Breathing Air You Can See

harbin pollutionHave you seen the pictures from Harbin, China? Smog got so bad school was cancelled and the airport closed. Visibility was so low drivers couldn’t see traffic lights, often until it was too late!

You can cancel school and close airports, but you’ve got to breath. Breathing shouldn’t be hazardous to your health!

You know, that used to be the story here in the Los Angeles area. Maybe not as bad as China, but at one time LA smog was the butt of jokes from coast-to-coast. We had air you could see! Long time Angelinos remember well. Mountain vistas would disappear for days or weeks at a time. Eyes would tear. Hacking coughs would persist.

Our smog is primarily linked to automobile tailpipes, but our location has a lot to do with it as well.

Most of us live in a low basin with mountains to the east.

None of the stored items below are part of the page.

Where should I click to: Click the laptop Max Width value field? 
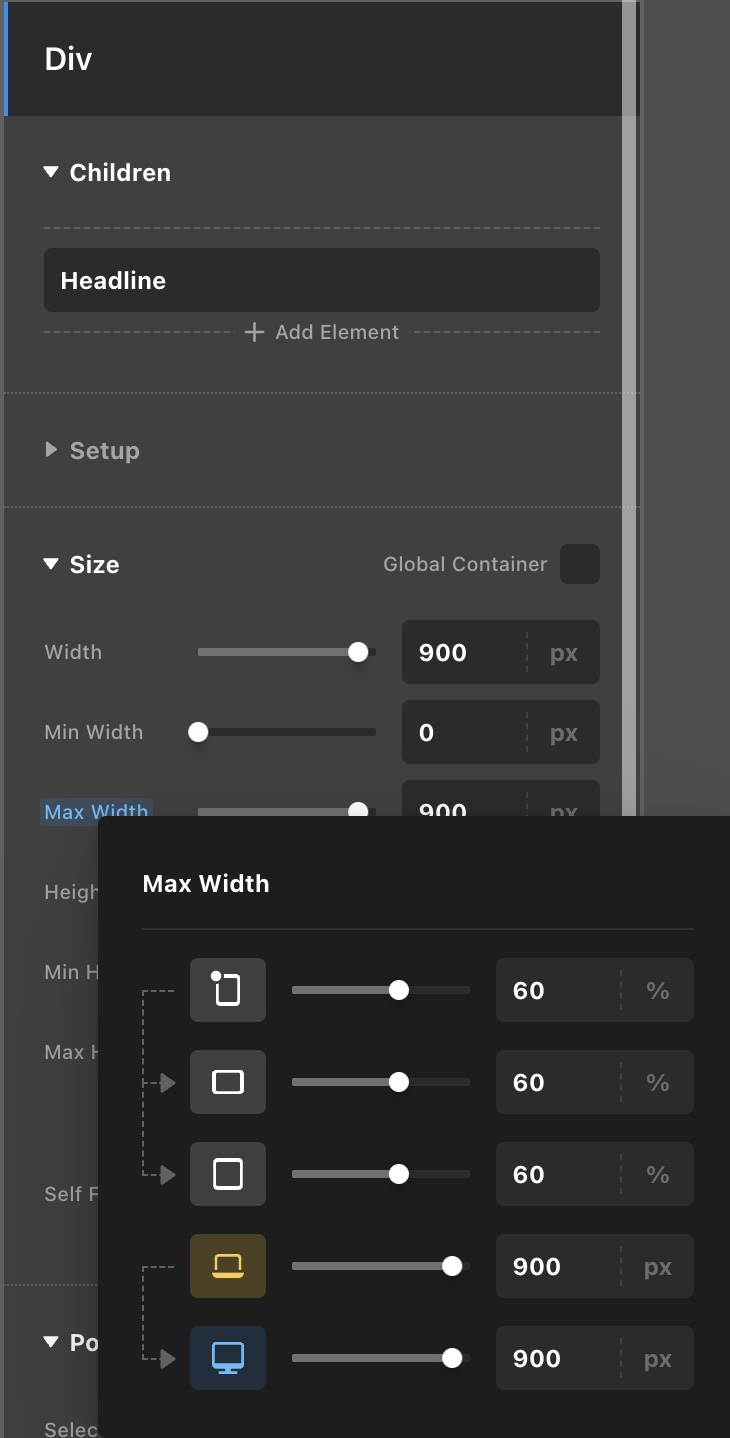556,1266
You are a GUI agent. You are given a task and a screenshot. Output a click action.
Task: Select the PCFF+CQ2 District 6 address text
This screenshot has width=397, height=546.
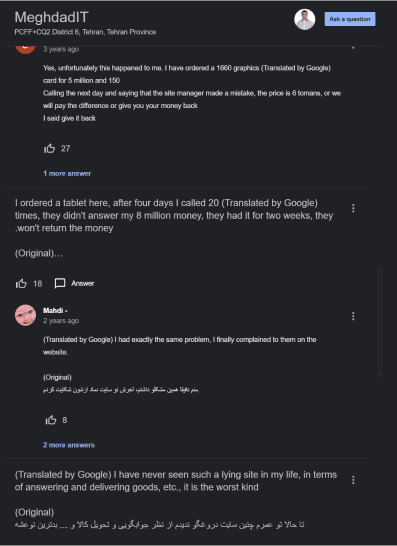pyautogui.click(x=85, y=32)
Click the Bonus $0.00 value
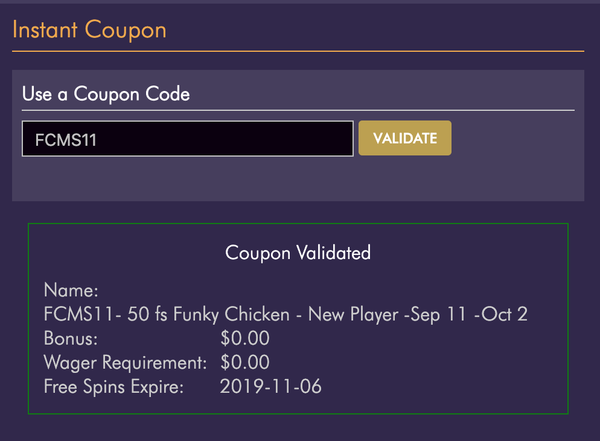This screenshot has width=600, height=441. pyautogui.click(x=244, y=339)
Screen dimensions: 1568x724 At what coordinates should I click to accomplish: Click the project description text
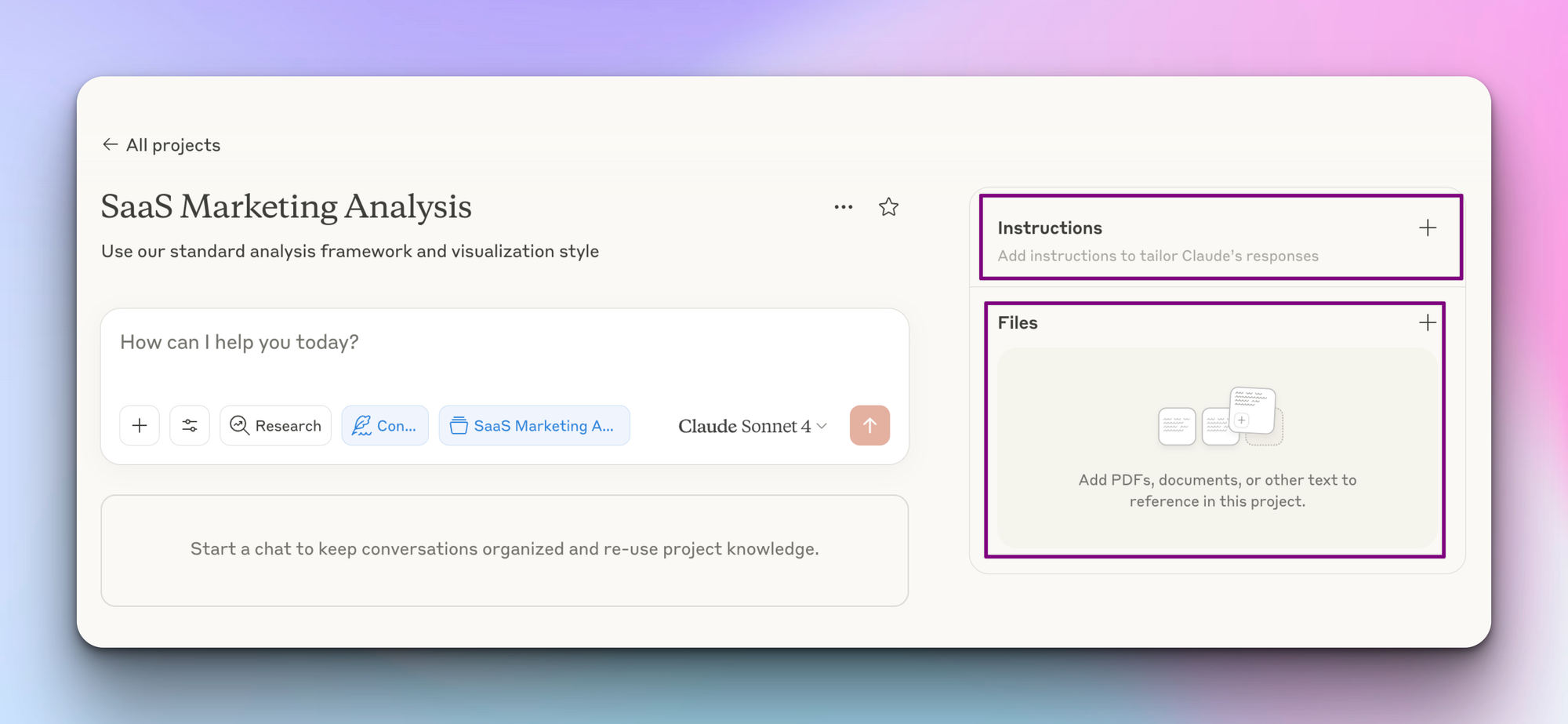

Temperature inversions trap emissions in the atmosphere, then sunlight (which we have plenty of) converts them to secondary pollutants, like ozone.

Before there were cars and industry there was haze in the Southland, but it took the internal combustion engine and dirty fuels to make that haze poisonous.

Too depressing. You deserve some good news… and there is some. According to NOAA:

“In California’s Los Angeles Basin, levels of some vehicle-related air pollutants have decreased by about 98 percent since the 1960s, even as area residents now burn three times as much gasoline and diesel fuel.”

We have what Harbin, China does not–very stringent pollution controls. Our cars run cleaner. We evaporate less fuel into the atmosphere. We’re more careful about what’s emitted from smokestacks
and chimneys.

Ask a seasoned SoCal native what it used to be like here. You might be amazed.

We still don’t meet the EPA’s standards for ozone levels. But, we’re moving in the right direction. On the other hand Harbin’s air pollution was 40 times what the World Health Organization considers safe!

Getting cleaner air isn’t easy and it isn’t cheap. That’s one reason developing nations see some of the worst air.

“See some of the worst air.” Pun intended.